You understand what I mean, don’t you?

Sure. A little moonlight spin.

Warren hit the stop button.

“Recognize the voice?” he asked.

“I can’t say for sure. Let me hear some more.”

Warren started the tape again. It was not until twenty-seven seconds later that Weaver said the word alarmed .

Stubbs squinted at the tape recorder.

Six seconds later, Weaver said the word again,

“Play that section back for me,” Stubbs said.

Warren played it back:

But when there wasn’t a moon, if he took the boat out for a little moonlight spin when there wasn’t a moon — would that have alarmed you?

Alarmed me ?

Yes. Would that have alarmed you?

Nope.

How come? You know what I’m saying, don’t you?

Sure. Would I be alarmed.

Yes. Him being out in the dark and all.

Man knows how to —

Warren stopped the tape.

“What do you think?” he asked.

“That’s not the man who called,” Stubbs said.

“Are you sure?”

“Positive. The man who called had a funny way of saying that word. Alarmed . I didn’t think of it at the time, maybe because he told me he was Mr. Leeds, but listening to that tape… this man just doesn’t say that word the same way. Alarmed . I can’t do it the way the man on the phone did, but…”

“Well, was it some kind of accent ? Is that what you’re saying?”

“No, no.”

“Like a Spanish accent?”

“No.”

“Or an English accent?”

“No, nothing like…”

“French?”

“No, nothing foreign at all. I wish I could do it for you, but I’m no good at that sort of thing. It just sounded… different. The way he said that word. Alarmed .”

“Not the way this man on the tape said it, huh?”

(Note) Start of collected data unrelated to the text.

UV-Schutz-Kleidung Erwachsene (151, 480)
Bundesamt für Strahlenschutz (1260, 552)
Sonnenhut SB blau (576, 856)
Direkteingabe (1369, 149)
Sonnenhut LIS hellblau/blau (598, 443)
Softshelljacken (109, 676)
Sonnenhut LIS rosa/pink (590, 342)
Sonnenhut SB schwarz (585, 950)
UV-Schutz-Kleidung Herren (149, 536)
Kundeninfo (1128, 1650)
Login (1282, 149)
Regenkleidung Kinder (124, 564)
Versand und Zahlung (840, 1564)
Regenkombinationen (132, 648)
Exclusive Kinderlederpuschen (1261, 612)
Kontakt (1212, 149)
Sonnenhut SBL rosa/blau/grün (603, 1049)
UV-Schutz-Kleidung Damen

“No, not at all like that.”

Wonderful, Warren thought.

“He sounded like somebody famous,” Stubbs said, “I wish I could remember who.”

“Yours is the rental car, right, sir?” the valet said.

“Yes,” Matthew said.

The kid’s a mind reader, he thought. There was nothing on the Ford to identify it as a rental, not a bumper sticker, not a windshield decal, not anything.

“They all know it’s a rental,” he said to Mai Chim. “It’s the mystery of the ages.”

“Maybe there’s something on the keys,” she said.

“Must be.”

But the man at the body shop this past Monday hadn’t seen the keys.

Who’s driving the rental?

Was what the man had said.

Could you please move it? I gotta get a car out.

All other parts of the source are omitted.